[Stored data]
*** Begin section ***

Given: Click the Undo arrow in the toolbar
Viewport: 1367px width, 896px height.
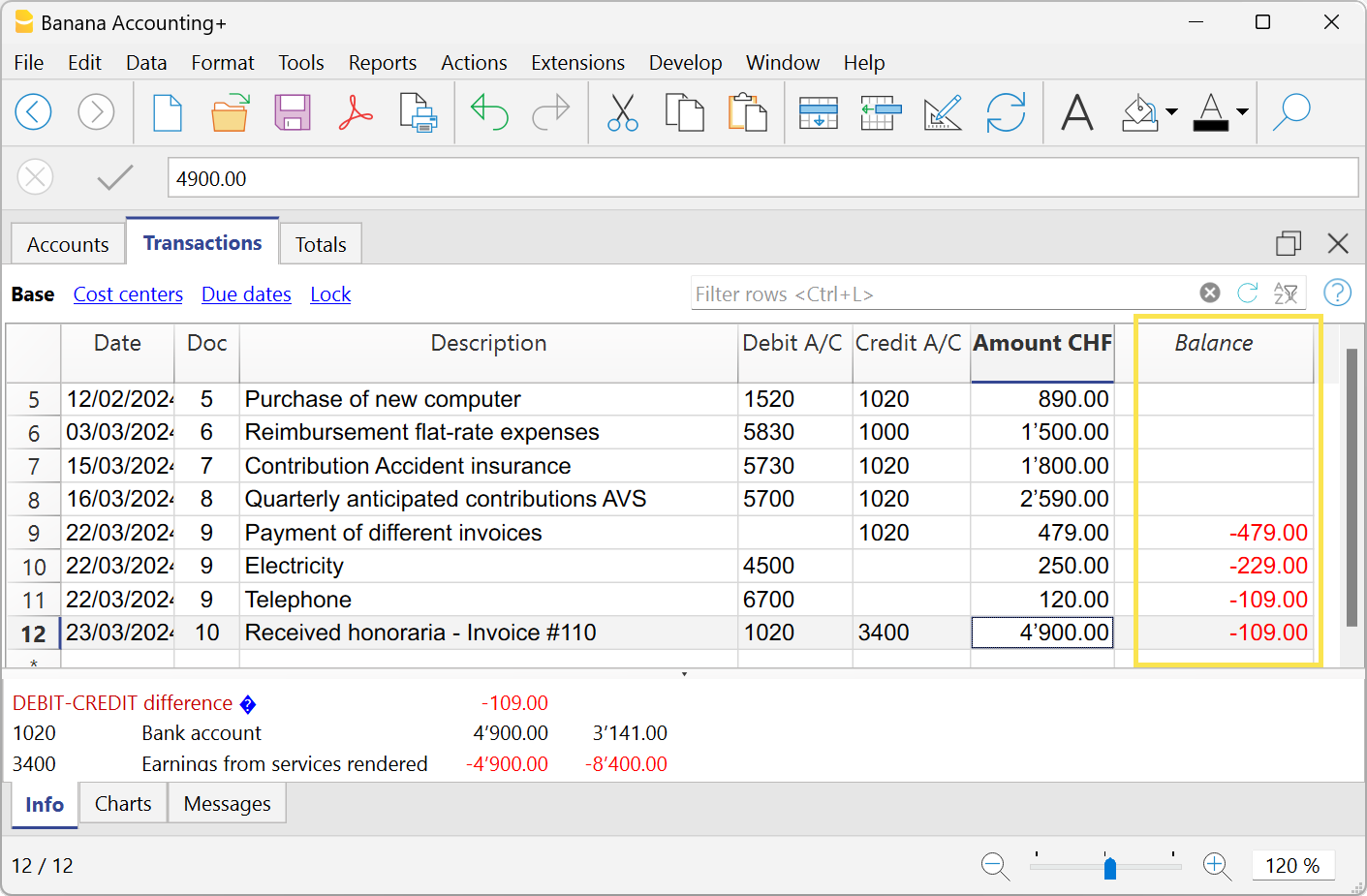Looking at the screenshot, I should [489, 112].
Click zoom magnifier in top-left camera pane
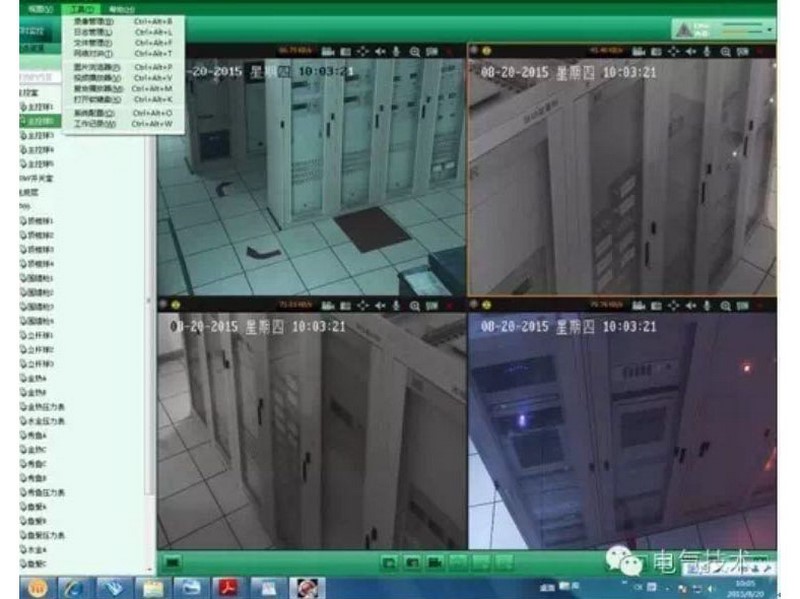 click(414, 50)
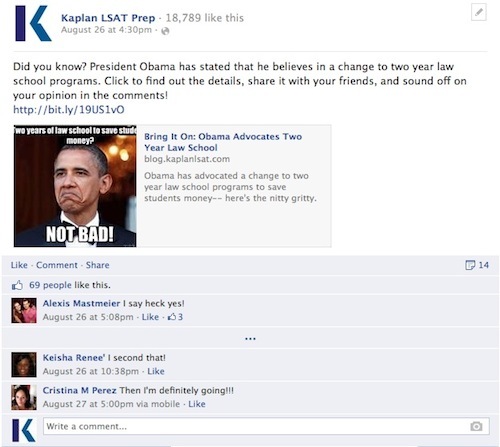The image size is (500, 447).
Task: Like Keisha Renee's comment
Action: pos(156,371)

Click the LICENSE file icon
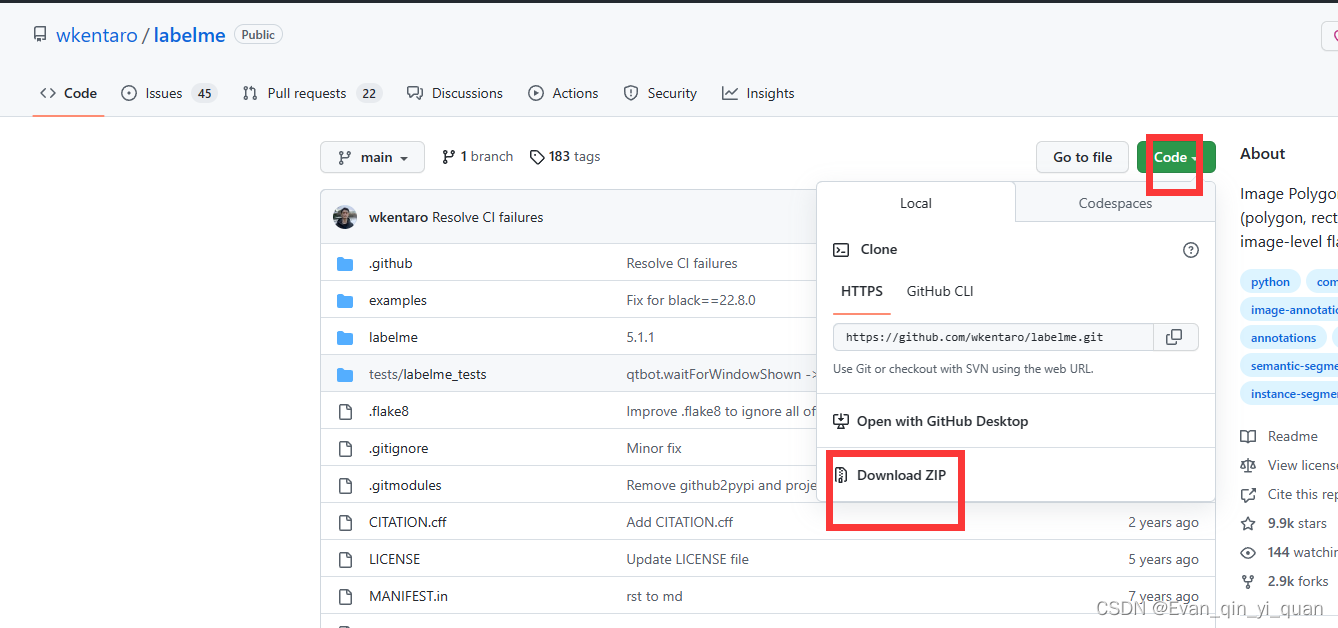pos(345,559)
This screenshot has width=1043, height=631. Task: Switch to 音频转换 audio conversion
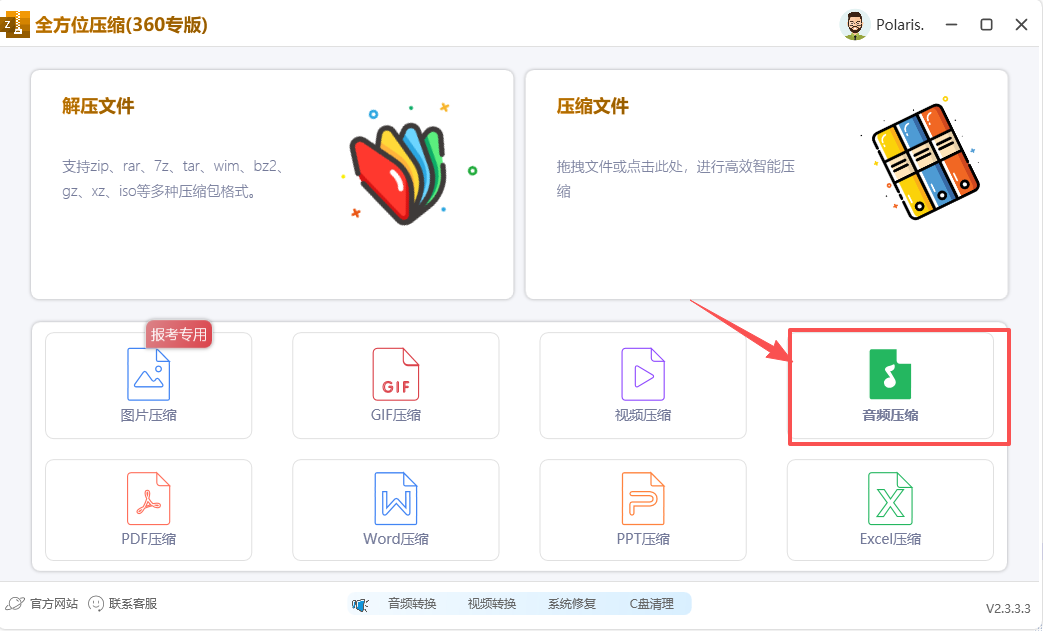click(x=412, y=604)
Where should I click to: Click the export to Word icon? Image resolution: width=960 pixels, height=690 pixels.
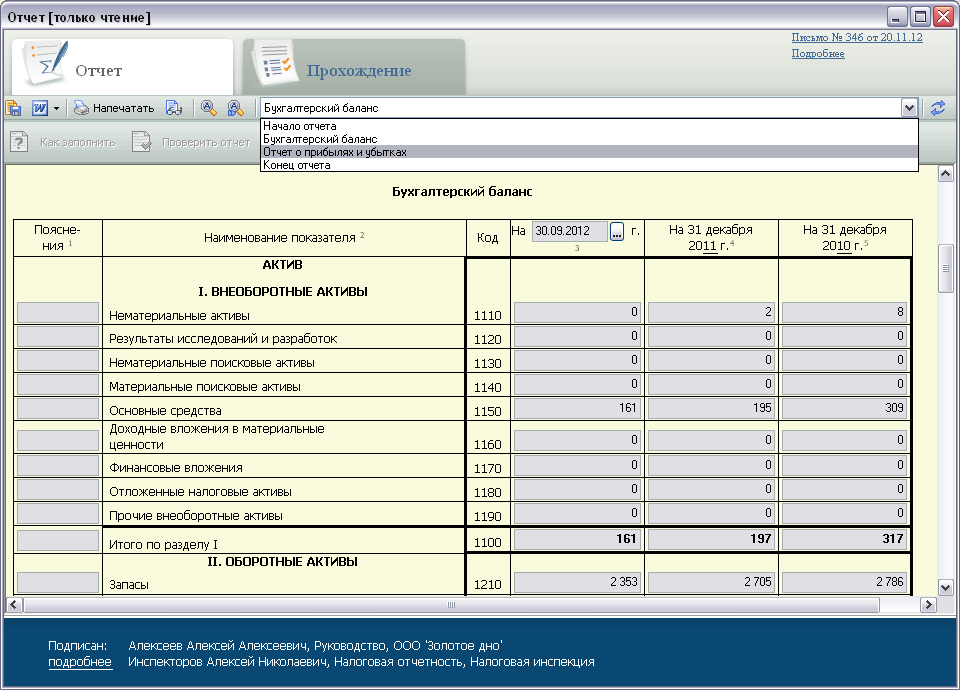tap(40, 108)
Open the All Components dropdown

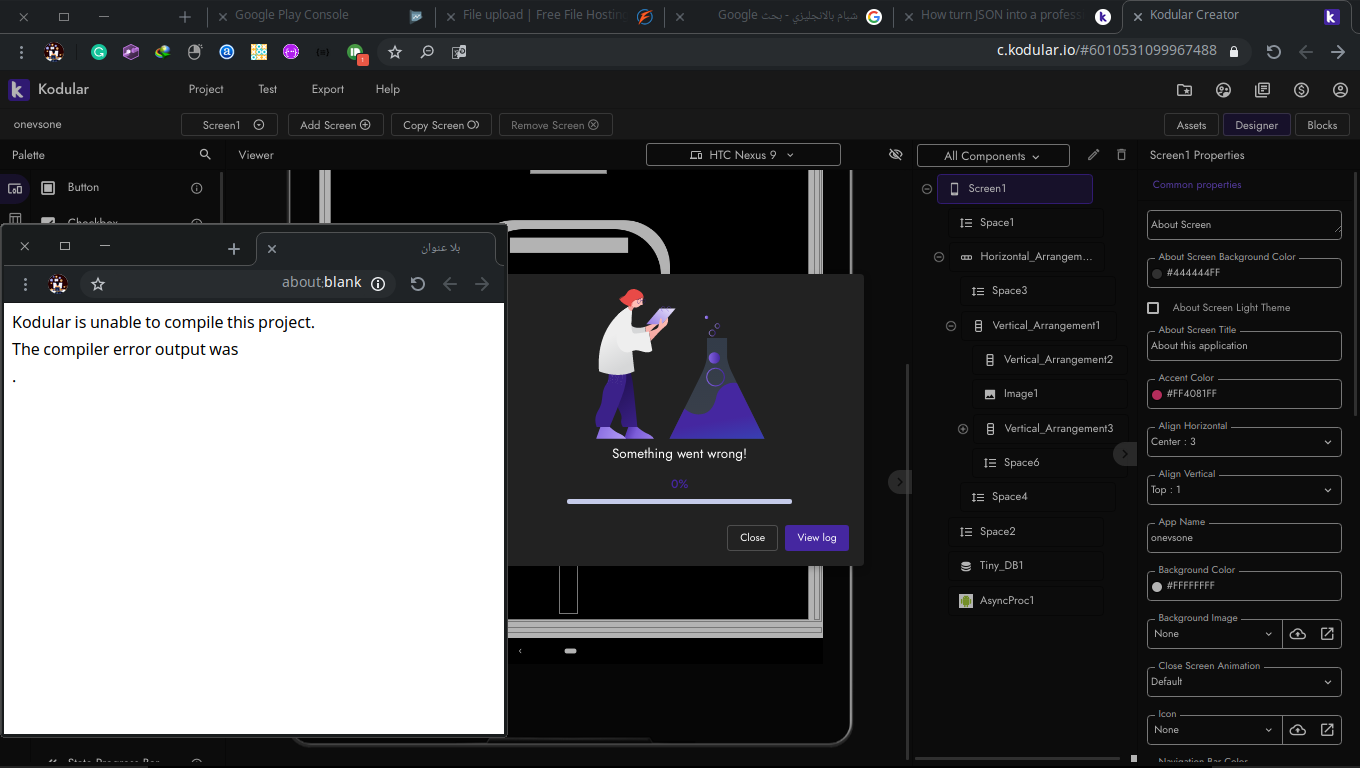992,155
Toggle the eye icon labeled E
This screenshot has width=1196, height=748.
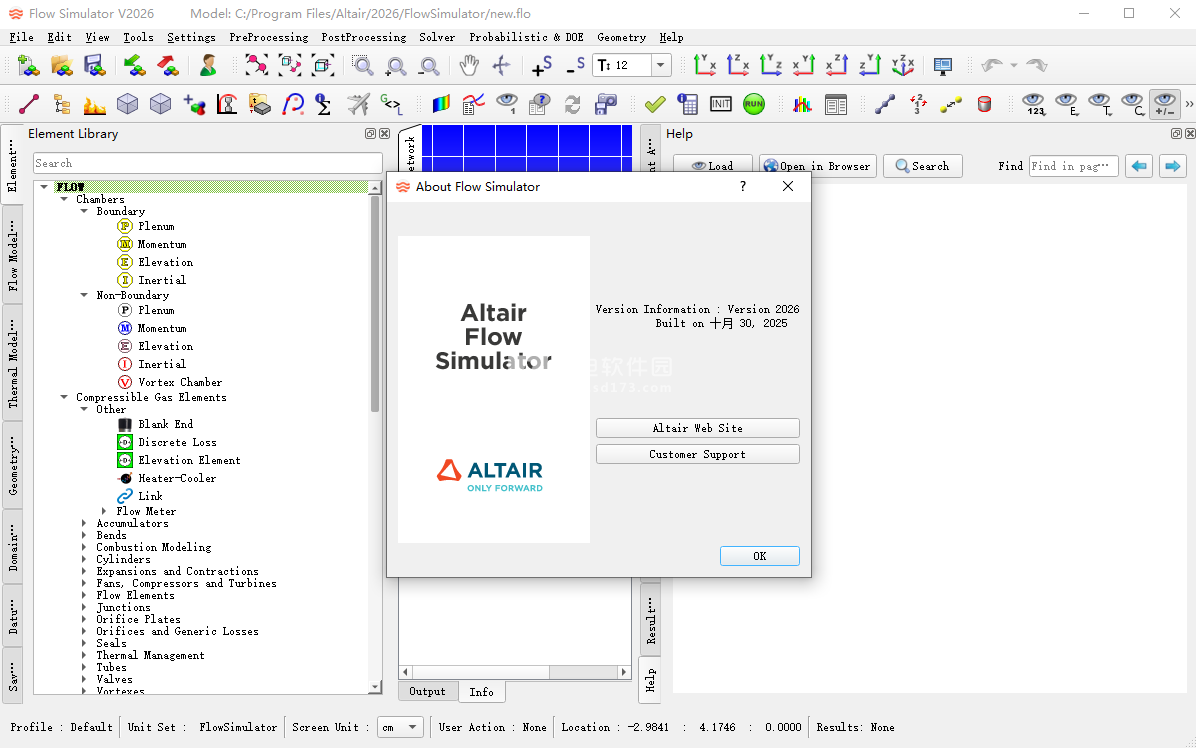1067,104
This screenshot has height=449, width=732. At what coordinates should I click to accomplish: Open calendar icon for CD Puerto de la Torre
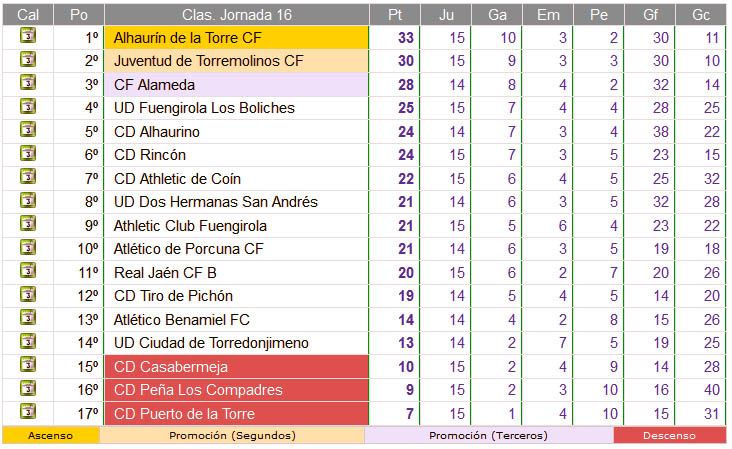(28, 411)
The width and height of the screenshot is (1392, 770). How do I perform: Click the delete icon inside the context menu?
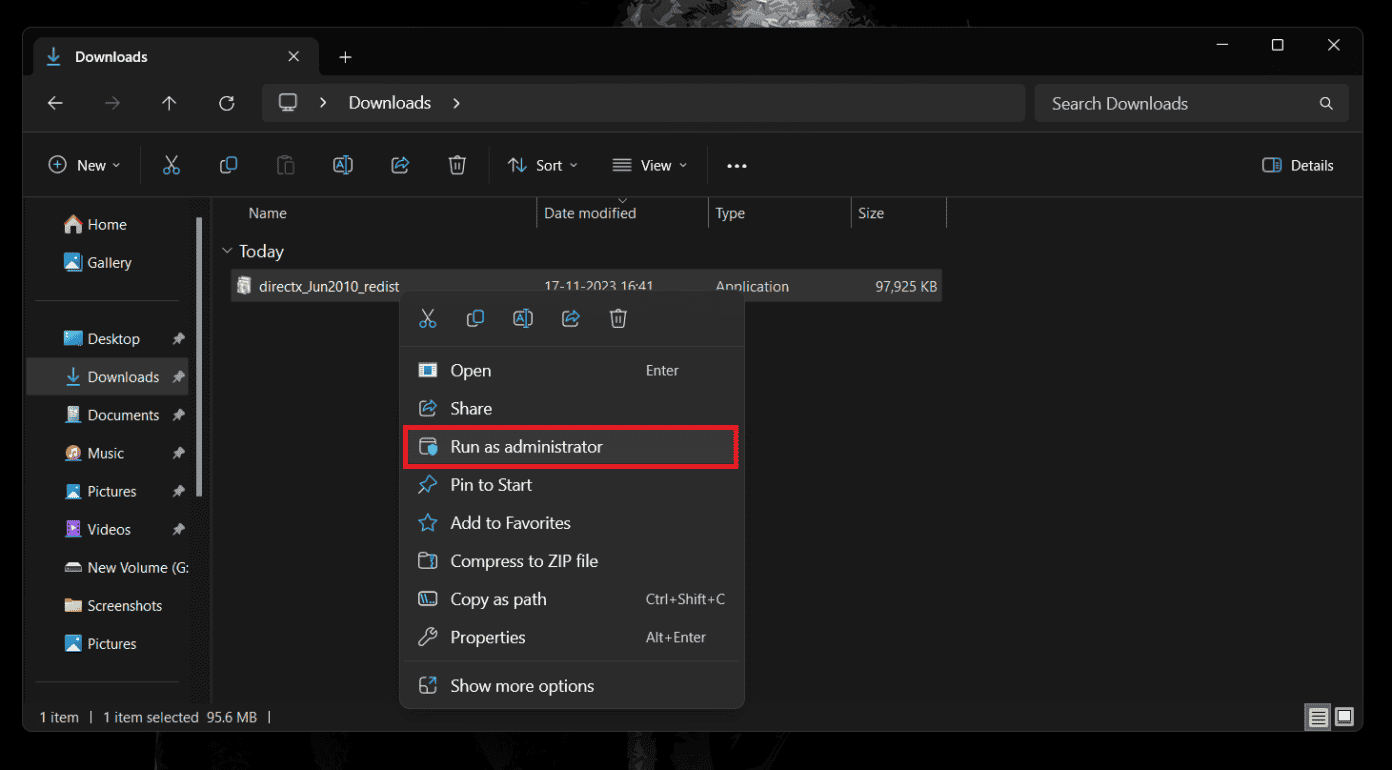pos(618,318)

*** End section ***

Each entry above is to be written out exactly. The pictures stay out.

Given: Click the Undo arrow in the toolbar
Viewport: 1367px width, 896px height.
Looking at the screenshot, I should [489, 112].
Click zoom magnifier in top-left camera pane
 click(414, 50)
The image size is (500, 447).
Task: Like Keisha Renee's comment
Action: pos(156,371)

Click the LICENSE file icon
pos(345,559)
This screenshot has width=1043, height=631. Task: Switch to 音频转换 audio conversion
click(x=412, y=604)
Where should I click to: Click the export to Word icon? Image resolution: width=960 pixels, height=690 pixels.
tap(40, 108)
Open the All Components dropdown

992,155
Toggle the eye icon labeled E
This screenshot has width=1196, height=748.
1067,104
This screenshot has height=449, width=732. At what coordinates should I click to accomplish: Open calendar icon for CD Puerto de la Torre
(28, 411)
The width and height of the screenshot is (1392, 770). How do I perform: Click the delete icon inside the context menu?
pos(618,318)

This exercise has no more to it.